Work item: Keep every line in which "will" occurs and drop the rest of the data.

(Stored items)
┌────────

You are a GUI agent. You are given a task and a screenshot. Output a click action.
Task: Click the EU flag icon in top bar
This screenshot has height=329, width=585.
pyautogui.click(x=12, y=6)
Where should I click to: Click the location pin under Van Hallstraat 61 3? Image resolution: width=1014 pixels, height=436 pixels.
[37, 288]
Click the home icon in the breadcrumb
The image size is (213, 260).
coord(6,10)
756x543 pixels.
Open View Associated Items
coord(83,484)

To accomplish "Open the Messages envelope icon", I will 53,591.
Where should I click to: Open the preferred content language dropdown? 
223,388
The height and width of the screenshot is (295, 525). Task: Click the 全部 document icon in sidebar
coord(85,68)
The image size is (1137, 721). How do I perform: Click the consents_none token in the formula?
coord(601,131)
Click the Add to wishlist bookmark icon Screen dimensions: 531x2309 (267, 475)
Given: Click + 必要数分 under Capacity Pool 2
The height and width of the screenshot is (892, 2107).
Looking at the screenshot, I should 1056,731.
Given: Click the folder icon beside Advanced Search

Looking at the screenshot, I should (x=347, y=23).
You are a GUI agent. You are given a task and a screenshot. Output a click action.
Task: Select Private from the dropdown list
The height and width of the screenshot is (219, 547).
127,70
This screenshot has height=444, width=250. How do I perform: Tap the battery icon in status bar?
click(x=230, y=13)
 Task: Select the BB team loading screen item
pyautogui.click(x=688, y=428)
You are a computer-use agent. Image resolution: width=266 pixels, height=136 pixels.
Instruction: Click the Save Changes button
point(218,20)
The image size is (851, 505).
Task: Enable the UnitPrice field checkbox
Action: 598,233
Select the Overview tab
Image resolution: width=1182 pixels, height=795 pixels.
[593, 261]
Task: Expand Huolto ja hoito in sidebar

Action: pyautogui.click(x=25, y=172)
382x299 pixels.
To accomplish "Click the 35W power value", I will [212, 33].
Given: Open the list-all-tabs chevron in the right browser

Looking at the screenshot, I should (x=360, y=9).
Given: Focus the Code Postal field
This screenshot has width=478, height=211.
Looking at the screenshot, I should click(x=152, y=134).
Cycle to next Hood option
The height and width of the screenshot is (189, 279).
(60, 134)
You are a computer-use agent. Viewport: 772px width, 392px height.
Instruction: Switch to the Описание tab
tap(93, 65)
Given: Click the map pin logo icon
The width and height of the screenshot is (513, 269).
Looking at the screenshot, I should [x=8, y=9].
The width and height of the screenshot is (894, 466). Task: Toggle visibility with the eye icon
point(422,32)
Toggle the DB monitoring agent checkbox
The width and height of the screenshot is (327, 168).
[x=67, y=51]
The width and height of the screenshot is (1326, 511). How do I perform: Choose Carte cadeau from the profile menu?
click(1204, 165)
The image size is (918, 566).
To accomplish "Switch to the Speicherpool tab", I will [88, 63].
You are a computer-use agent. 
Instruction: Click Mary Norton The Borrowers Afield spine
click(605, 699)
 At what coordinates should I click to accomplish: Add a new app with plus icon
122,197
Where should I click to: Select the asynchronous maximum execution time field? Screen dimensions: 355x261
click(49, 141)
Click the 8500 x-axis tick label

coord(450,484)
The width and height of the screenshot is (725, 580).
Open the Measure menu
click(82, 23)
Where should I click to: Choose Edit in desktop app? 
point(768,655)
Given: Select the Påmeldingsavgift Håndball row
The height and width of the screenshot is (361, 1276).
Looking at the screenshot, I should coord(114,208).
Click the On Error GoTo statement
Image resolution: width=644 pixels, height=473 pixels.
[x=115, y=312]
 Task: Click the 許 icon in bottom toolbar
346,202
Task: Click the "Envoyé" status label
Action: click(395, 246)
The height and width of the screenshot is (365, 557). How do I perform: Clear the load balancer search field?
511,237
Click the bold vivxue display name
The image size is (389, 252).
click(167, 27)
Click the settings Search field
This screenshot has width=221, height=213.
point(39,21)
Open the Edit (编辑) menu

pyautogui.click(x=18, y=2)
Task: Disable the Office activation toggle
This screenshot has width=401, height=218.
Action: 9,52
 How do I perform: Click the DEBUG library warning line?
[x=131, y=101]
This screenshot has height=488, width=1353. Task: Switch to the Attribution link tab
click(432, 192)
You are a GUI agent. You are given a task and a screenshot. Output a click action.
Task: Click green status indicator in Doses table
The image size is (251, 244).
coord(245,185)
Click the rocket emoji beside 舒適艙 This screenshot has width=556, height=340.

└────────

Answer below:
To accomplish "Open the Messages envelope icon", I will 53,591.
To accomplish "Click the 35W power value", I will [212, 33].
To accomplish "Switch to the Speicherpool tab", I will [88, 63].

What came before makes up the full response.